Ventricular Arrhythmias
Ventricular arrhythmias begin in the ventricles. Isolated premature beats may be benign in a structurally normal heart, while sustained ventricular tachycardia or fibrillation can stop effective circulation.
Key takeaways
- Palpitations, dizziness, fainting, chest pain or cardiac arrest can occur, but an ECG or rhythm recording is needed to identify the rhythm.
- Heart disease, previous infarction, electrolytes, medicines and inherited electrical conditions influence risk and treatment.

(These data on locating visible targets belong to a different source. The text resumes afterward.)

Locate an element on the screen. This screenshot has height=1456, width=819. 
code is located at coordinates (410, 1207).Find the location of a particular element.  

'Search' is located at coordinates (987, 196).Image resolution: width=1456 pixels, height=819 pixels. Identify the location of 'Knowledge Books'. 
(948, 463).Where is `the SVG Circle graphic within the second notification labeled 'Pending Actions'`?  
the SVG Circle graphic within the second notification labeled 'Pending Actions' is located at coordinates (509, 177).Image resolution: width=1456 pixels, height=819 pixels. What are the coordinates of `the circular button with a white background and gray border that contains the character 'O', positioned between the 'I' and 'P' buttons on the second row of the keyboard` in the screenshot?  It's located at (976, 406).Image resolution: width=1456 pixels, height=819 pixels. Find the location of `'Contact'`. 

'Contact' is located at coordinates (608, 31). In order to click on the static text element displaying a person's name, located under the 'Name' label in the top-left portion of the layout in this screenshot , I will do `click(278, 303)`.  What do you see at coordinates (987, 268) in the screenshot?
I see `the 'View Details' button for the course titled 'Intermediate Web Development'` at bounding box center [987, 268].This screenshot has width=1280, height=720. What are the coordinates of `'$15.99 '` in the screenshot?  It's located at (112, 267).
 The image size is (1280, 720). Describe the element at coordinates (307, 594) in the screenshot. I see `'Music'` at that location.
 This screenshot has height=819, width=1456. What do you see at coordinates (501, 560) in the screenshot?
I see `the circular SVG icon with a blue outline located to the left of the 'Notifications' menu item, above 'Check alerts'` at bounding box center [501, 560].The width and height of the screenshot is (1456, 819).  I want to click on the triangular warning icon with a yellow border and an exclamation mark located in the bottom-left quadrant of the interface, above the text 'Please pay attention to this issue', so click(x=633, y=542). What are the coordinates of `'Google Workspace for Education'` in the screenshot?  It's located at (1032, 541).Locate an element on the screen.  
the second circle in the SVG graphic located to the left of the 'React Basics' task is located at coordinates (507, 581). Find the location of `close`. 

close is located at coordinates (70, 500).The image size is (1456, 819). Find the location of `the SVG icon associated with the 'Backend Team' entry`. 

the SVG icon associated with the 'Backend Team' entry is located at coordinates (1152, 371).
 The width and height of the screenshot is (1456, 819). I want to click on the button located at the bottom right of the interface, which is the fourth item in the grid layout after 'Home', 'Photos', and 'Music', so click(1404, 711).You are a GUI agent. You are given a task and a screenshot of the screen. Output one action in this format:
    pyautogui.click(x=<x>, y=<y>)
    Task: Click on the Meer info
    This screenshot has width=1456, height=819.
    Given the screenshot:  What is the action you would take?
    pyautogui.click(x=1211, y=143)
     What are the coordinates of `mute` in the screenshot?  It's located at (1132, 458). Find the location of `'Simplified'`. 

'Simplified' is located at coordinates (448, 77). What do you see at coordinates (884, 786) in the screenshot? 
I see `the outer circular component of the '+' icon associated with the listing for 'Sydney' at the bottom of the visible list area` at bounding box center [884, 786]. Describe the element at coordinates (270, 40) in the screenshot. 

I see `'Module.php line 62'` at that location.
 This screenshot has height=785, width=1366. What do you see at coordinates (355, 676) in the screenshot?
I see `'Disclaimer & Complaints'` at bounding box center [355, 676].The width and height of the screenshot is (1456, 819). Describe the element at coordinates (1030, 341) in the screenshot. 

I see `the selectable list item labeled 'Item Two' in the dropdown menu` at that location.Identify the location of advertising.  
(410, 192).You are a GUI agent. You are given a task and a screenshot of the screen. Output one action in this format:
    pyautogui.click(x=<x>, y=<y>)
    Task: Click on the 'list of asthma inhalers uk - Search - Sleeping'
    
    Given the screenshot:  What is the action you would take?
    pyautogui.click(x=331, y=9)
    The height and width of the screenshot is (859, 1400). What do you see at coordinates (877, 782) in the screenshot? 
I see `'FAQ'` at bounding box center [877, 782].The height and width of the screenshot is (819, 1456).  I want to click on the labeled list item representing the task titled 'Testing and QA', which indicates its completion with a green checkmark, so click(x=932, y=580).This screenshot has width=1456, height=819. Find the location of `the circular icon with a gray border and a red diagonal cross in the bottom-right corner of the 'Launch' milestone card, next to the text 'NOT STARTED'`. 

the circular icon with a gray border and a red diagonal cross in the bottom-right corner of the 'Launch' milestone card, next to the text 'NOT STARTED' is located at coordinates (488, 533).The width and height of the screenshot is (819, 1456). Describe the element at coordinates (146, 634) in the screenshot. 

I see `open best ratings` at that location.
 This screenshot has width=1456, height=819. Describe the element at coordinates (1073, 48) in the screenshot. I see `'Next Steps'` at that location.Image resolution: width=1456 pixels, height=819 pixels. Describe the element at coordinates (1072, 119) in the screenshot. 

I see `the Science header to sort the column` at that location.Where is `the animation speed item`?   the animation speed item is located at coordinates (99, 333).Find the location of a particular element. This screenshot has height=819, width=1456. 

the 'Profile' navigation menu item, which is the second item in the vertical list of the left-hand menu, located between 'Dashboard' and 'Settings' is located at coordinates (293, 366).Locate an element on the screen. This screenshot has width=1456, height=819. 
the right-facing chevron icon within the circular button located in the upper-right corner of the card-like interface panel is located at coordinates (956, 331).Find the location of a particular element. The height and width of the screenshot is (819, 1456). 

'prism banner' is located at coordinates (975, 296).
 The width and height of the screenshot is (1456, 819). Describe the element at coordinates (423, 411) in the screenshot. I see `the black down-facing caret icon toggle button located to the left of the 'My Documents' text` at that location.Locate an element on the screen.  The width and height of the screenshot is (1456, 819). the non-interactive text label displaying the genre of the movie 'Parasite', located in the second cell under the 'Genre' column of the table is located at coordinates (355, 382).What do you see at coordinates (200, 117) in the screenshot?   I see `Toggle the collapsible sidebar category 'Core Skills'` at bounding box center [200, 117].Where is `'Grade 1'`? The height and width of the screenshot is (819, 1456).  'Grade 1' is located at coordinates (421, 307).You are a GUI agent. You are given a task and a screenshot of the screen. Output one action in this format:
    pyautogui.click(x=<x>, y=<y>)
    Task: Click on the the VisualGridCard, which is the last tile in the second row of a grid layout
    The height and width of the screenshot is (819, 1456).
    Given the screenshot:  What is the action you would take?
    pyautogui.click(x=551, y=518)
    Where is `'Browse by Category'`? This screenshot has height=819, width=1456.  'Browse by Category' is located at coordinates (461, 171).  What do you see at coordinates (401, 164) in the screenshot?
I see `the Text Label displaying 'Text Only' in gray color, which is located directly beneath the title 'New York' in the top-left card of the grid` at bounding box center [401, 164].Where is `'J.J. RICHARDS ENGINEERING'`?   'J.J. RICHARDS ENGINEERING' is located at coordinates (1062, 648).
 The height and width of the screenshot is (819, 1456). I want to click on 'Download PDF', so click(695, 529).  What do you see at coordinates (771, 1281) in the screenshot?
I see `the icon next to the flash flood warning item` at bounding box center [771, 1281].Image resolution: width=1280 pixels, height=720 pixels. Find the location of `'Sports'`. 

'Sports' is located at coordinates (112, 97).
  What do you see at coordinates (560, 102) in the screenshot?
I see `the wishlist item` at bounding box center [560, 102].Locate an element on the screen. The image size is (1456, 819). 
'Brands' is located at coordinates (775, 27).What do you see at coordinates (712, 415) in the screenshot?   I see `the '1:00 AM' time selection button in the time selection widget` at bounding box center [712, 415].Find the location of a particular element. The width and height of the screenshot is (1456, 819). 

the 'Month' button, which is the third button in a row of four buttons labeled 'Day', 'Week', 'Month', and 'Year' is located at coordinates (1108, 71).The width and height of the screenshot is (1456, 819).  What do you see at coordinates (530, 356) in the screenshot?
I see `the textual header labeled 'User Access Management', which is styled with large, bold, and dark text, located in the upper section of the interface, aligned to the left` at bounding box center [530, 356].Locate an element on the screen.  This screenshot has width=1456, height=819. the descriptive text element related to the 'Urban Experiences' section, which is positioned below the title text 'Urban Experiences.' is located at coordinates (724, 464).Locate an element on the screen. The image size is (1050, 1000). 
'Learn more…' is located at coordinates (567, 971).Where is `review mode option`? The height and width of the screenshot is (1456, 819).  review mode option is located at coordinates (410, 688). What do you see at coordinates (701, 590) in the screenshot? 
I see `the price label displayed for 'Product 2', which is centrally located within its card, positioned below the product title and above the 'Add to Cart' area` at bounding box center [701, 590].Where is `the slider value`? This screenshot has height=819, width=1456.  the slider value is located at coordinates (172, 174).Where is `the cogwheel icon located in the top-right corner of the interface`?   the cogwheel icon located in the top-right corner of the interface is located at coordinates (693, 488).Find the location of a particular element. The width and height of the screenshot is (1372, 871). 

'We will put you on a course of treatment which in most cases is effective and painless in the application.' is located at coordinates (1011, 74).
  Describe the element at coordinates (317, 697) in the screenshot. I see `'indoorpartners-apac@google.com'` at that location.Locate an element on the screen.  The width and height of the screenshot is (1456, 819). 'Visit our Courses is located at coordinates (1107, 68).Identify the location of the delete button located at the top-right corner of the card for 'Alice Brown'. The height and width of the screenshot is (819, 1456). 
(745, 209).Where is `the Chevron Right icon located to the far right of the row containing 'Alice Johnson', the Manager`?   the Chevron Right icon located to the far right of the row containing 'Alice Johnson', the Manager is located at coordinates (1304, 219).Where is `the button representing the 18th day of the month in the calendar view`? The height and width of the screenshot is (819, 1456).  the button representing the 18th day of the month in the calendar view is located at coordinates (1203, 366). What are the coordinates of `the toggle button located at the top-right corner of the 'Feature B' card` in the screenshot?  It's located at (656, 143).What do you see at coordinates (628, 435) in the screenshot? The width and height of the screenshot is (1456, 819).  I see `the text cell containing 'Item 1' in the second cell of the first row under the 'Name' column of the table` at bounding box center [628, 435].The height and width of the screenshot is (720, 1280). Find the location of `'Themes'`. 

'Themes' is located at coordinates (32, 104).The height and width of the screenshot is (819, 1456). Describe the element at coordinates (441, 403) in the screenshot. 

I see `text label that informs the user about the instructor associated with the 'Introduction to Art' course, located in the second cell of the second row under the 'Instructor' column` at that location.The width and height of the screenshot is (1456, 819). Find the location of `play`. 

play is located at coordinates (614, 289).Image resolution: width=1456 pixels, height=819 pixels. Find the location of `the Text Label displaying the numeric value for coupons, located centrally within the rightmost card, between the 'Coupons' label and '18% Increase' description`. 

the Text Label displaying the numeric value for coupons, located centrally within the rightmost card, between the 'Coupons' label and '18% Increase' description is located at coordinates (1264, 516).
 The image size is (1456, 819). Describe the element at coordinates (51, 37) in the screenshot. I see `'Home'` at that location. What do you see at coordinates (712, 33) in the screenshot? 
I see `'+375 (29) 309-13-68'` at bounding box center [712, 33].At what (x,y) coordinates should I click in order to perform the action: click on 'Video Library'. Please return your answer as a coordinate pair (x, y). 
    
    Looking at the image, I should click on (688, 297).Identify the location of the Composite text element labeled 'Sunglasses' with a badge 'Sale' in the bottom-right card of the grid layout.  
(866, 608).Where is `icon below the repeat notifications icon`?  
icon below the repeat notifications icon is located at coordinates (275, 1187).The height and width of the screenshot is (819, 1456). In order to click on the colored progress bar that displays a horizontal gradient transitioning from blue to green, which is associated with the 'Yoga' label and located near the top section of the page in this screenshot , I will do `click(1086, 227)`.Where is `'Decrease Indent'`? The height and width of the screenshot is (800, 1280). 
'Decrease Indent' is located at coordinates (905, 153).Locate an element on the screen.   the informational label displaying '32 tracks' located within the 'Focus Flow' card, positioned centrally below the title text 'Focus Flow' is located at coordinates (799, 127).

- Antiarrhythmics can provoke dangerous rhythms themselves; selection requires cardiac assessment and ECG monitoring.
Catalogue matches do not diagnose a ventricular rhythm or provide a safe acute or preventive treatment plan.
Which ventricular rhythms are dangerous?
Risk depends on duration, symptoms, heart structure and whether circulation is maintained. Frequent premature beats also warrant review when accompanied by fainting, impaired heart function or a family history of sudden death.
How is treatment chosen?
Care may address ischaemia, electrolytes or a causative medicine and may use ablation or an implanted defibrillator. Sotalol and flecainide have narrow selected roles with important QT, structural-heart and kidney considerations.
When to seek urgent care
Call emergency services for sustained palpitations with fainting, chest pain, severe breathlessness, confusion or collapse. Begin resuscitation and use an available defibrillator for an unresponsive person who is not breathing normally.